_Consigne_
Recopiez le texte sur la traduction de l'Anneau du Nibelung depuis « 5° Etablir des » jusqu'à « la vérité expressive. » inclus, en changeant « leçons » en « versions ».

_Texte fourni_
========================================================================

4° Diminuer encore, d’une manière générale, l’importance des syllabes muettes ou désinences féminines, en leur étant, le plus souvent possible, toute durée musicale mesurable. Dans un très grand nombre de cas — lorsqu’elles terminent un membre de phrase, ou sont suivies, soit d’une virgule, soit d’un signe musical de silence, soit d’une respiration nécessaire au chanteur — elles n’ont plus désormais de note correspondante, sauf quand le caractère de la déclamation, la nature des consonnes qui les précèdent (surtout les consonnes doubles, la deuxième étant un r), ou tel effet musical voulu par Wagner, m’ont paru exiger la présence de cette note. En d’autres termes, j’ai cru devoir user de la liberté que l’on a dans le langage courant et même dans la poésie déclamée, de faire plus ou moins sentir, suivant les cas, les désinences féminines des mots ; mais j’ai nettement accusé la tendance qui s’affirme déjà dans la première édition, et qui pousse à la suppression de toute durée sensible pour les syllabes muettes, assimilées purement et simplement aux consonnes finales sonores qui terminent un grand nombre de mots allemands. La déclamation devient ainsi plus libre, plus vivante, plus juste, plus conforme à celle qu’emploie Richard Wagner.

5° Etablir des variantes, qui, pour certains passages, donnent au lecteur et au chanteur le choix entre deux versions voisines. En effet, dans bien des cas, deux leçons peuvent être à peu près équivalentes. Par exemple, toutes deux seront suffisamment fidèles ; mais aucune n’aura pu rendre toute la pensée de Wagner, puissamment concentrée en quelques mots : la première exprimera l’une des faces de cette pensée, la seconde en traduira plutôt l’autre face… Ou bien encore, l’une des deux leçons vaudra par telle ou telle qualité littéraire ; l’autre, moins heureuse sous ce rapport, sera plus vocale, permettra mieux au chanteur d’atteindre à la vérité expressive.

Sur la question des noms propres allemands, la majorité des Wagnériens versés dans l’étude de l’Anneau du Nibelung s’est prononcée dans le même sens que moi, estimant qu’il vaut mieux ne pas les traduire. Cependant un critique a paru croire, bien à tort, que j’avais pris ce parti à seule fin de simplifier ma tâche ; quelques autres ont regretté qu’il fallût recourir aux notes pour avoir le sens de ces noms propres, dont la signification est à coup sûr très importante. Je pourrais les renvoyer à la préface de la première édition, où sont exposés des arguments qui, je le crois, demeurent solides ; mais, pour leur donner satisfaction dans la mesure du possible et pour éviter que certains directeurs de théâtre ou certains interprètes, gênés par des noms propres allemands, ne les traduisent au hasard, j’ai donné, en variantes, des traductions équirythmiques de ces noms propres. Wehwalt, si l’on veut à toute force le traduire, sera donc remplacé par Peine, Frohwalt par Liesse, Friedmund par Trêve.

========================================================================

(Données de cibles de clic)

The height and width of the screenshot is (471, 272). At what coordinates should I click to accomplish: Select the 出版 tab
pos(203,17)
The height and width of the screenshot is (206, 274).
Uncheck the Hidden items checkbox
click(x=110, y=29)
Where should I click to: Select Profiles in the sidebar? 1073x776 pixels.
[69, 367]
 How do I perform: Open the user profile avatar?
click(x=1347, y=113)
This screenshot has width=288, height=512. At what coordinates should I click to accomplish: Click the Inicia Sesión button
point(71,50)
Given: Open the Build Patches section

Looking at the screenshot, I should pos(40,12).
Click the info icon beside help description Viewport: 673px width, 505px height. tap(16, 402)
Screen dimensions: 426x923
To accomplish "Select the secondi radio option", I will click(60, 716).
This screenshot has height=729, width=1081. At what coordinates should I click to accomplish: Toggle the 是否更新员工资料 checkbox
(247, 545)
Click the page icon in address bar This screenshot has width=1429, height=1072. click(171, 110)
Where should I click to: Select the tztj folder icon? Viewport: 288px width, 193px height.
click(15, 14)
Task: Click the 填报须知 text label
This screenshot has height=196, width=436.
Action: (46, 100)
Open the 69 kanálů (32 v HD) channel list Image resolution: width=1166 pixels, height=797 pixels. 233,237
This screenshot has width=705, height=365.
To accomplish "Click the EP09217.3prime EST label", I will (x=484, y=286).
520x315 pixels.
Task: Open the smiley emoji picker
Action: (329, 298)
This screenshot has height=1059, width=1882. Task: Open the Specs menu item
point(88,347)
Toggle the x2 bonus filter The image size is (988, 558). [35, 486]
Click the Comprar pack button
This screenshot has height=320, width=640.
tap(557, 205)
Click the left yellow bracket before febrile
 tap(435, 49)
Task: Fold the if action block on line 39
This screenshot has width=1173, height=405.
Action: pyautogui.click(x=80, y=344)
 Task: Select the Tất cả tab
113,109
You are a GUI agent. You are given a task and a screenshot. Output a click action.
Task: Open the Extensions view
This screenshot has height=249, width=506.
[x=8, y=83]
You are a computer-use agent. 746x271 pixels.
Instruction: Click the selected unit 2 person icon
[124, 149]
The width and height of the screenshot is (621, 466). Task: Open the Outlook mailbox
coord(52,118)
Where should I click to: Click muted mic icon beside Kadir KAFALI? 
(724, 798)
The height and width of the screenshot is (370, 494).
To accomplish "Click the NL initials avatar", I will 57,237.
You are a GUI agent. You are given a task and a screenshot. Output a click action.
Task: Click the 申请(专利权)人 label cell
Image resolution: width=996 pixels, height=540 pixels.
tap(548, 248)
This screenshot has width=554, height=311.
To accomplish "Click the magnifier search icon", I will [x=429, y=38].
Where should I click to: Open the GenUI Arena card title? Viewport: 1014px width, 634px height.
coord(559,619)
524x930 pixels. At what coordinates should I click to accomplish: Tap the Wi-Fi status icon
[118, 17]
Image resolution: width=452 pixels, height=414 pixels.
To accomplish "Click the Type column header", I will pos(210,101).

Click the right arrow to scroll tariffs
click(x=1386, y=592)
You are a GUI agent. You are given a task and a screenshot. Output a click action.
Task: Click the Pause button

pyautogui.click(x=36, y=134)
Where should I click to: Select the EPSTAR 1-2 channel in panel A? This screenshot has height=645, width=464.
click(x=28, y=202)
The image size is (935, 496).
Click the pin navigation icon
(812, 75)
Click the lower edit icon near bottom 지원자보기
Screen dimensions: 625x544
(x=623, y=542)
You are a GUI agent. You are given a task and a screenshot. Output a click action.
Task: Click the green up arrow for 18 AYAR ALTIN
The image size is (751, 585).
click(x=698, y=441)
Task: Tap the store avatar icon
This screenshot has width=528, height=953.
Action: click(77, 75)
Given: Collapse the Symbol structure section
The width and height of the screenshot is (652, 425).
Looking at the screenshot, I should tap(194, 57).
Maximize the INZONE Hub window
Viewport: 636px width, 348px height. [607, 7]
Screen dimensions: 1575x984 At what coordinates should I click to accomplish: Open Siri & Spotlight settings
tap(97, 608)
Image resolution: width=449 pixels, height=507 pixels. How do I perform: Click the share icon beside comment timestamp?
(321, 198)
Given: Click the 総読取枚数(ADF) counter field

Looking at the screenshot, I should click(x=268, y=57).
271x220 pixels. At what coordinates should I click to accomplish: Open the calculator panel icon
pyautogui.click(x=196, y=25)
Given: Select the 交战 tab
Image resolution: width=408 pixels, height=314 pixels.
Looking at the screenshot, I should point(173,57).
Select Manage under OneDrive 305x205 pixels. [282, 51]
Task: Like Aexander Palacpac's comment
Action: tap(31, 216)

========================================================================

_Corrigé_
5° Etablir des variantes, qui, pour certains passages, donnent au lecteur et au chanteur le choix entre deux versions voisines. En effet, dans bien des cas, deux versions peuvent être à peu près équivalentes. Par exemple, toutes deux seront suffisamment fidèles ; mais aucune n’aura pu rendre toute la pensée de Wagner, puissamment concentrée en quelques mots : la première exprimera l’une des faces de cette pensée, la seconde en traduira plutôt l’autre face… Ou bien encore, l’une des deux versions vaudra par telle ou telle qualité littéraire ; l’autre, moins heureuse sous ce rapport, sera plus vocale, permettra mieux au chanteur d’atteindre à la vérité expressive.